Passage fourni:
Informations légales : prix de location à la page 0,0006€. Cette information est donnée uniquement à titre indicatif conformément à la législation en vigueur.

Extrait

EAN : 9782335038521

 
©Ligaran 2015

CHAPITRE PREMIER Dans la Djefara

La délimitation de frontière entre la Tunisie et la Tripolitaine ; les Commissions. – Départ de Gabès. – Ksar Medenine, – Aspect de la Djefara. – Le pays des ksour. – Valeur économique du Sud tunisien. – Foum Tatsouine. – Dehibat.
Ghadamès ! Quelle fascination ce nom a exercé sur tous ceux qui ont vécu dans le Sud de l’Algérie et de la Tunisie ! Moi-même, dans mes précédents voyages, j’avais ressenti quelque chose de cette attirance en écoutant les récits de mes chameliers autour du feu de camp ou en causant avec les officiers des Affaires indigènes, après une journée passée à chatouiller de mon marteau l’épiderme des pays désolés qu’ils administrent. Siegfried, s’élançant pour délivrer la Watkyrie endormie sur son rocher, au milieu d’un cercle de feu, n’avait pas au cœur un désir plus ardent que ces hommes jeunes et audacieux, brûlant de l’espoir d’éveiller à la civilisation cette antique cité, endormie au sein des plaines calcinées et des sables incandescents qui en défendent l’approche. Dame Administration veillait, duègne austère, et il était interdit de dépasser l’Oued Djeneien, de peur de complications diplomatiques avec la Turquie. C’est moi qui devais réaliser le rêve. Un samedi de février 1911, sur le coup de midi, j’appris que j’étais mis pour deux mois à la disposition du ministère des Affaires étrangères et qu’il fallait partir le lendemain soir. Allah akbar ! Le surlendemain, je débarquais à Tunis ou j’apprenais le but précis de ma mission.

Matériel:
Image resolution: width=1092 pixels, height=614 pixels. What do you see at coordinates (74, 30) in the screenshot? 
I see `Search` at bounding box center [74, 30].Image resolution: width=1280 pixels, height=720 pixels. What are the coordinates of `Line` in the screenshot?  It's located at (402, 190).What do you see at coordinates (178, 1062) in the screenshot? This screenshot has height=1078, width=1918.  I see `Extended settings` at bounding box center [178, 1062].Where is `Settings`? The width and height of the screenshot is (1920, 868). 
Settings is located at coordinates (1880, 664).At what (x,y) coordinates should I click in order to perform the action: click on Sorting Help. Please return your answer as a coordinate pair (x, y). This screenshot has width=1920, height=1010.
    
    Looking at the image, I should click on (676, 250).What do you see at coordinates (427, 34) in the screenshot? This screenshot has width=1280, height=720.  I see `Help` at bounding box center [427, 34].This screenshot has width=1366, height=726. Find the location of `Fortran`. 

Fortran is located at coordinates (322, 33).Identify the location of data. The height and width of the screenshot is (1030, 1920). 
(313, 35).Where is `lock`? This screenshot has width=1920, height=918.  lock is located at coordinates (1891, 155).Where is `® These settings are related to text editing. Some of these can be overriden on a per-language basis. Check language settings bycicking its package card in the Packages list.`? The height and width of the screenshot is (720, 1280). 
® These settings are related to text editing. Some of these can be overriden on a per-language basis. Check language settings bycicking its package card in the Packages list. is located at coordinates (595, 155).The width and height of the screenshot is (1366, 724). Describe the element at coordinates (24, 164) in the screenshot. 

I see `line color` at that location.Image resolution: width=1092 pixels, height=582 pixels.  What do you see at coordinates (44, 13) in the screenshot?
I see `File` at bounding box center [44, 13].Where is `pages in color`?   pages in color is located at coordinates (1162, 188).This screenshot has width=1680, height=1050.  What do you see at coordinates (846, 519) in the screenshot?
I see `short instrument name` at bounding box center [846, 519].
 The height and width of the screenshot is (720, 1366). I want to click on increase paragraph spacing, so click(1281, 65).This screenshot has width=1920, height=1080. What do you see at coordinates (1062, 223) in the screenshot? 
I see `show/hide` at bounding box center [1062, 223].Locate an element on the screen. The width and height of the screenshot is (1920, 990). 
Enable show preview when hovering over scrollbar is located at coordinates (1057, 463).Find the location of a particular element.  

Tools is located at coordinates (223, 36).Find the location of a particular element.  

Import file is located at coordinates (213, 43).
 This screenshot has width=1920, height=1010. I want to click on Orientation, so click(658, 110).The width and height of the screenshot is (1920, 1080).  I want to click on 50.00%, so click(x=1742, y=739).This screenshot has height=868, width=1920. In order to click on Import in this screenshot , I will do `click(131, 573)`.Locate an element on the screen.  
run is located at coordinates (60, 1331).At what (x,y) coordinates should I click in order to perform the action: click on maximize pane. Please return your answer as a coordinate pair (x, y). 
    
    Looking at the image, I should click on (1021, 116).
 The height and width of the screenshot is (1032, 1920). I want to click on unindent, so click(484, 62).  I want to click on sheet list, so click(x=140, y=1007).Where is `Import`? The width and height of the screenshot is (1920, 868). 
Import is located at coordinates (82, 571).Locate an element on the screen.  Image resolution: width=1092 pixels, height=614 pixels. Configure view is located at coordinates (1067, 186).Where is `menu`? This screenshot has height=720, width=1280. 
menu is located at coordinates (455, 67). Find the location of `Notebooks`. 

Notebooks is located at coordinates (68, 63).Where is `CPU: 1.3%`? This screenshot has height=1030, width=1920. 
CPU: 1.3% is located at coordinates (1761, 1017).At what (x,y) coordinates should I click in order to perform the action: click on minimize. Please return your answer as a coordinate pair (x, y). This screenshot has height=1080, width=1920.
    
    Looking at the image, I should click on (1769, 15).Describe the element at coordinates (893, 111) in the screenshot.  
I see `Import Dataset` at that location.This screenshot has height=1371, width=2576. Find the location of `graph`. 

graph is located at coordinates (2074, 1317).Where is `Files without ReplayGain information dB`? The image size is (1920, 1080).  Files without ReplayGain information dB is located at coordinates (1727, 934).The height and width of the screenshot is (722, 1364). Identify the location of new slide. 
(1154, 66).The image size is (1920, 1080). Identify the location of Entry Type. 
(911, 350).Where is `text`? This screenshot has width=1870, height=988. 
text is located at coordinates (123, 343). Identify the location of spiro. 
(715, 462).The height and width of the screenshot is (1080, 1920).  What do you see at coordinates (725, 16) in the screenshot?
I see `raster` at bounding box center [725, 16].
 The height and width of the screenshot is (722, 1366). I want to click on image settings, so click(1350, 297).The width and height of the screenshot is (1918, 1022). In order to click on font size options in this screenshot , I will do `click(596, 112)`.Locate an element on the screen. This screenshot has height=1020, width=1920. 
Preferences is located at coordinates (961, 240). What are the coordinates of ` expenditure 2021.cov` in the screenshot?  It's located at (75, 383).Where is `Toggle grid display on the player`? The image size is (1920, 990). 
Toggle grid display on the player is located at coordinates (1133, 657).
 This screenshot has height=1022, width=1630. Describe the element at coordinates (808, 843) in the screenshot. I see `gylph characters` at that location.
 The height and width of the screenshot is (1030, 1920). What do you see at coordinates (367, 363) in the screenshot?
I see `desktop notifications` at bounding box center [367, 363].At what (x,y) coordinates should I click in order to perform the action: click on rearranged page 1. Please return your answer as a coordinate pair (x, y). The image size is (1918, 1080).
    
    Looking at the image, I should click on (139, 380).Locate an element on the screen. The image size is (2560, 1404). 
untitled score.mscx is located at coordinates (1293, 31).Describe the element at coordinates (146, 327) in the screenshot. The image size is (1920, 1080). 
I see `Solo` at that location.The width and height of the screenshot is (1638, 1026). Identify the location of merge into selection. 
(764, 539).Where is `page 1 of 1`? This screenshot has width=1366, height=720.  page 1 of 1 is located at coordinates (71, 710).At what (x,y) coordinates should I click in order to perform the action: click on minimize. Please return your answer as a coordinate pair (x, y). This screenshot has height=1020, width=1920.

Tâches:
(1) Citez le passage fourni depuis « EAN : 9782335038521 » jusqu'à « Tatsouine. – Dehibat. » inclus.
(2) D'après le passage fourni, pour quelle durée la personne qui raconte est-elle mise à la disposition du ministère des Affaires étrangères ?
Appuyez-vous uniquement sur le passage fourni.

Réponses aux tâches:
(1)
EAN : 9782335038521

 
©Ligaran 2015

CHAPITRE PREMIER Dans la Djefara

La délimitation de frontière entre la Tunisie et la Tripolitaine ; les Commissions. – Départ de Gabès. – Ksar Medenine, – Aspect de la Djefara. – Le pays des ksour. – Valeur économique du Sud tunisien. – Foum Tatsouine. – Dehibat.

(2) Pour deux mois.